There are many who will still bear in mind the singular circumstances which, under the heading of the Rugby Mystery, filled many columns of the daily Press in the spring of the year 1892. Coming as it did at a period of exceptional dullness, it attracted perhaps rather more attention than it deserved, but it offered to the public that mixture of the whimsical and the tragic which is most stimulating to the popular imagination. Interest drooped, however, when, after weeks of fruitless investigation, it was found that no final explanation of the facts was forthcoming, and the tragedy seemed from that time to the present to have finally taken its place in the dark catalogue of inexplicable and unexpiated crimes. A recent communication (the authenticity of which appears to be above question) has, however, thrown some new and clear light upon the matter. Before laying it before the public it would be as well, perhaps, that I should refresh their memories as to the singular facts upon which this commentary is founded. These facts were briefly as follows:
At five o’clock on the evening of the 18th of March in the year already mentioned a train left Euston Station for Manchester. It was a rainy, squally day, which grew wilder as it progressed, so it was by no means the weather in which anyone would travel who was not driven to do so by necessity. The train, however, is a favourite one among Manchester business men who are returning from town, for it does the journey in four hours and twenty minutes, with only three stoppages upon the way. In spite of the inclement evening it was, therefore, fairly well filled upon the occasion of which I speak. The guard of the train was a tried servant of the company—a man who had worked for twenty-two years without a blemish or complaint. His name was John Palmer.

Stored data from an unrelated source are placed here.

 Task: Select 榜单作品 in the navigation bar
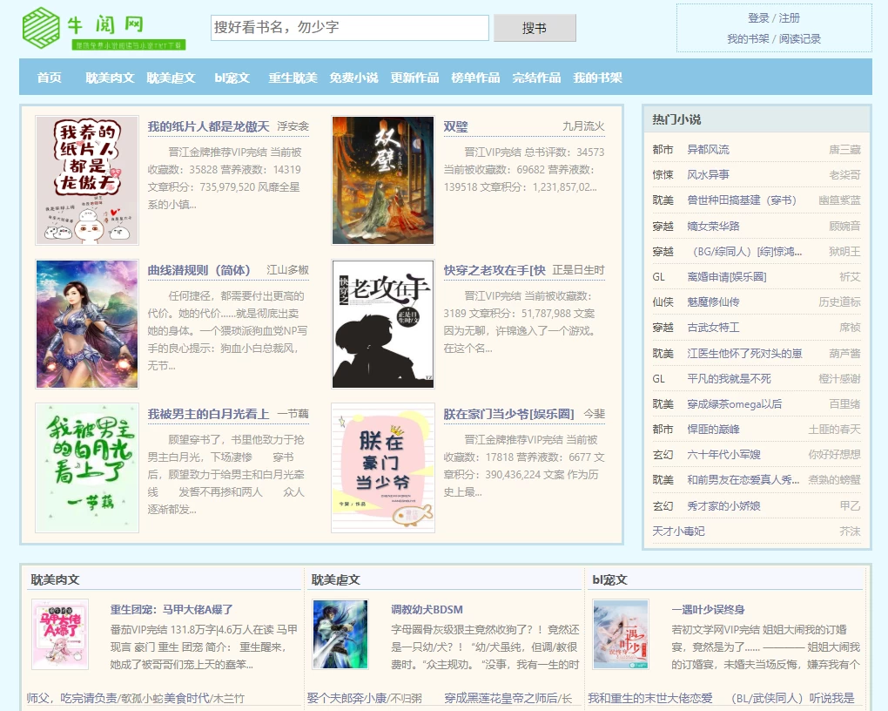(x=475, y=78)
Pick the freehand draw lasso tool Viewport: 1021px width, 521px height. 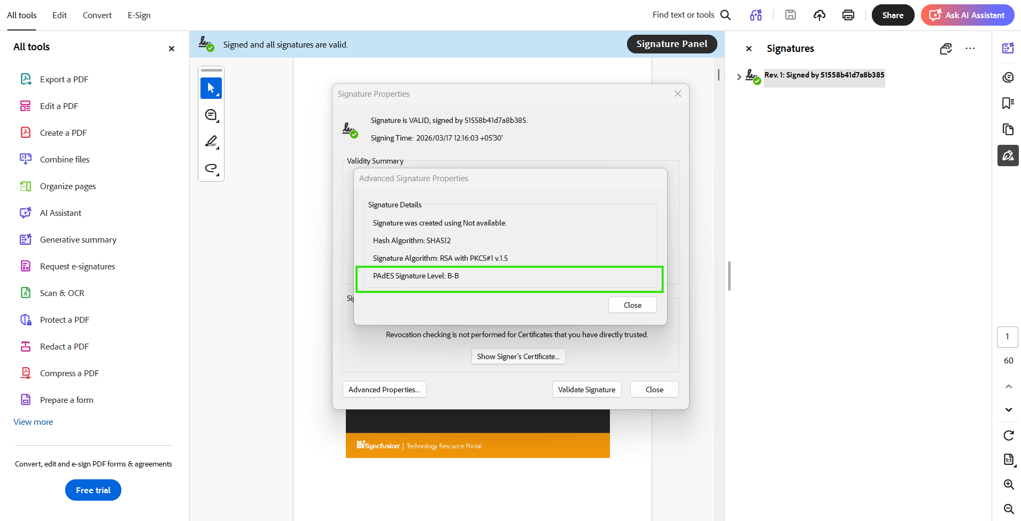pyautogui.click(x=211, y=168)
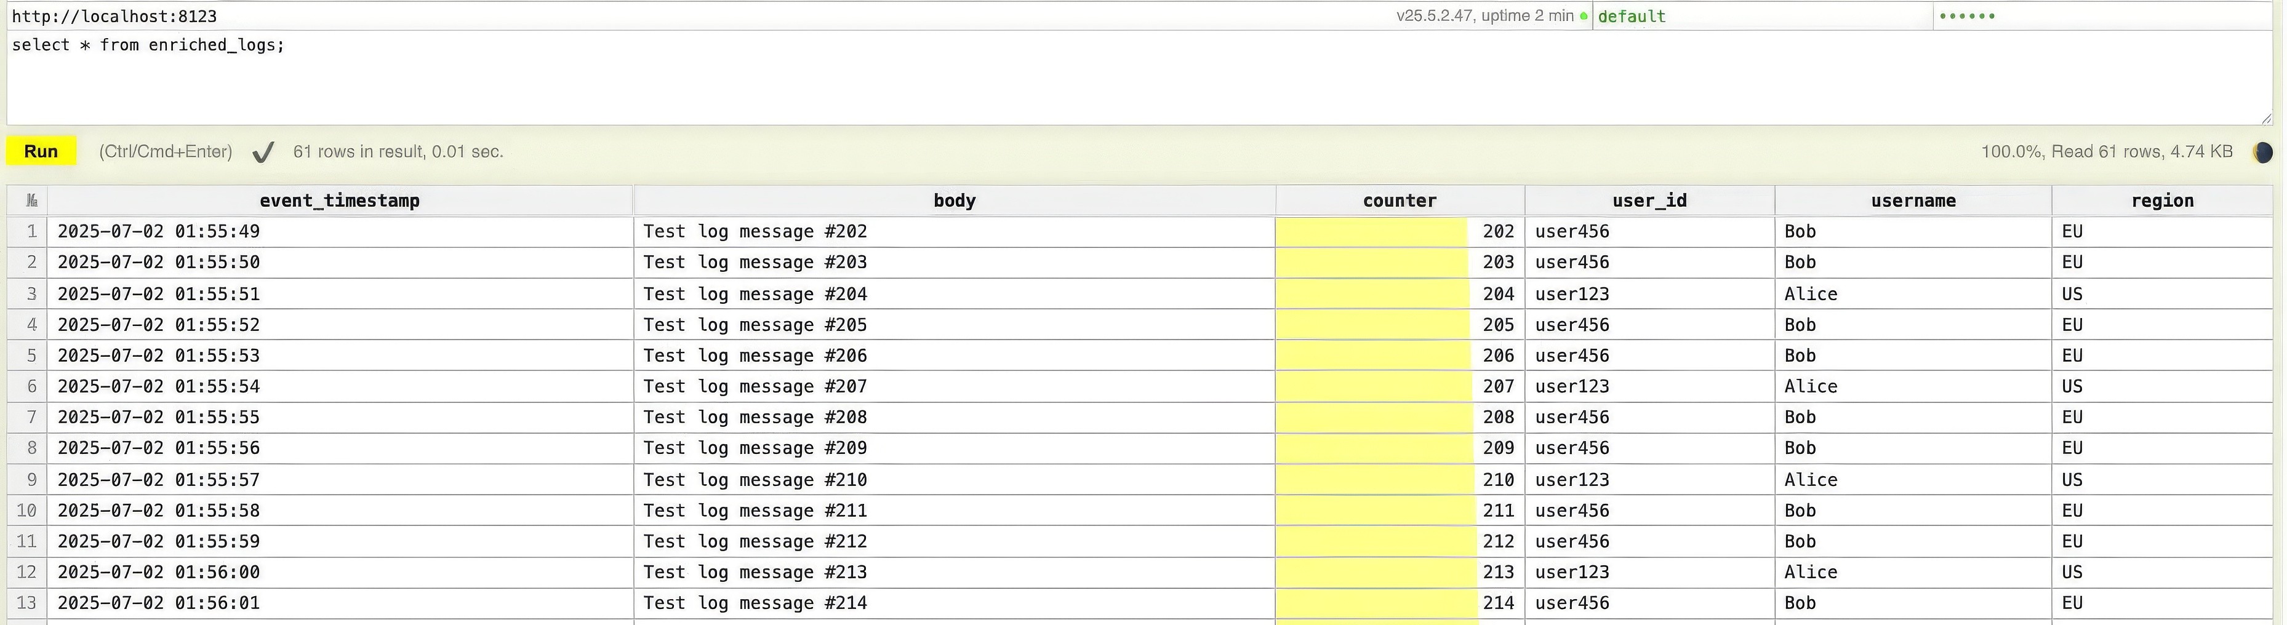Viewport: 2287px width, 625px height.
Task: Click the yellow counter bar for value 202
Action: 1372,232
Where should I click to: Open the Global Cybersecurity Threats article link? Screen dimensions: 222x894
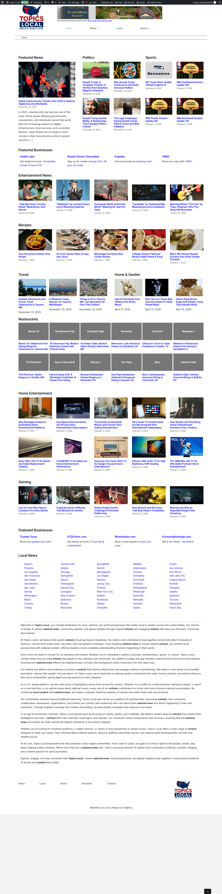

The station clock was upon the stroke of five, and the guard was about to give the customary signal to the engine-driver when he observed two belated passengers hurrying down the platform. The one was an exceptionally tall man, dressed in a long black overcoat with astrakhan collar and cuffs. I have already said that the evening was an inclement one, and the tall traveller had the high, warm collar turned up to protect his throat against the bitter March wind. He appeared, as far as the guard could judge by so hurried an inspection, to be a man between fifty and sixty years of age, who had retained a good deal of the vigour and activity of his youth. In one hand he carried a brown leather Gladstone bag. His companion was a lady, tall and erect, walking with a vigorous step which outpaced the gentleman beside her. She wore a long, fawn-coloured dust-cloak, a black, close-fitting toque, and a dark veil which concealed the greater part of her face. The two might very well have passed as father and daughter. They walked swiftly down the line of carriages, glancing in at the windows, until the guard, John Palmer, overtook them.
“Now then, sir, look sharp, the train is going,” said he.
“First-class,” the man answered.
The guard turned the handle of the nearest door. In the carriage which he had opened, there sat a small man with a cigar in his mouth. His appearance seems to have impressed itself upon the guard’s memory, for he was prepared, afterwards, to describe or to identify him. He was a man of thirty-four or thirty-five years of age, dressed in some grey material, sharp-nosed, alert, with a ruddy, weather-beaten face, and a small, closely cropped, black beard. He glanced up as the door was opened. The tall man paused with his foot upon the step.
“This is a smoking compartment. The lady dislikes smoke,” said he, looking round at the guard.
“All right! Here you are, sir!” said John Palmer. He slammed the door of the smoking carriage, opened that of the next one, which was empty, and thrust the two travellers in. At the same moment he sounded his whistle and the wheels of the train began to move. The man with the cigar was at the window of his carriage, and said something to the guard as he rolled past him, but the words were lost in the bustle of the departure. Palmer stepped into the guard’s van, as it came up to him, and thought no more of the incident.
Twelve minutes after its departure the train reached Willesden Junction, where it stopped for a very short interval. An examination of the tickets has made it certain that no one either joined or left it at this time, and no passenger was seen to alight upon the platform. At 5:14 the journey to Manchester was resumed, and Rugby was reached at 6:50, the express being five minutes late.
At Rugby the attention of the station officials was drawn to the fact that the door of one of the first-class carriages was open. An examination of that compartment, and of its neighbour, disclosed a remarkable state of affairs.
The smoking carriage in which the short, red-faced man with the black beard had been seen was now empty. Save for a half-smoked cigar, there was no trace whatever of its recent occupant. The door of this carriage was fastened. In the next compartment, to which attention had been originally drawn, there was no sign either of the gentleman with the astrakhan collar or of the young lady who accompanied him. All three passengers had disappeared. On the other hand, there was found upon the floor of this carriage—the one in which the tall traveller and the lady had been—a young man fashionably dressed and of elegant appearance. He lay with his knees drawn up, and his head resting against the farther door, an elbow upon either seat. A bullet had penetrated his heart and his death must have been instantaneous. No one had seen such a man enter the train, and no railway ticket was found in his pocket, neither were there any markings upon his linen, nor papers nor personal property which might help to identify him. Who he was, whence he had come, and how he had met his end were each as great a mystery as what had occurred to the three people who had started an hour and a half before from Willesden in those two compartments.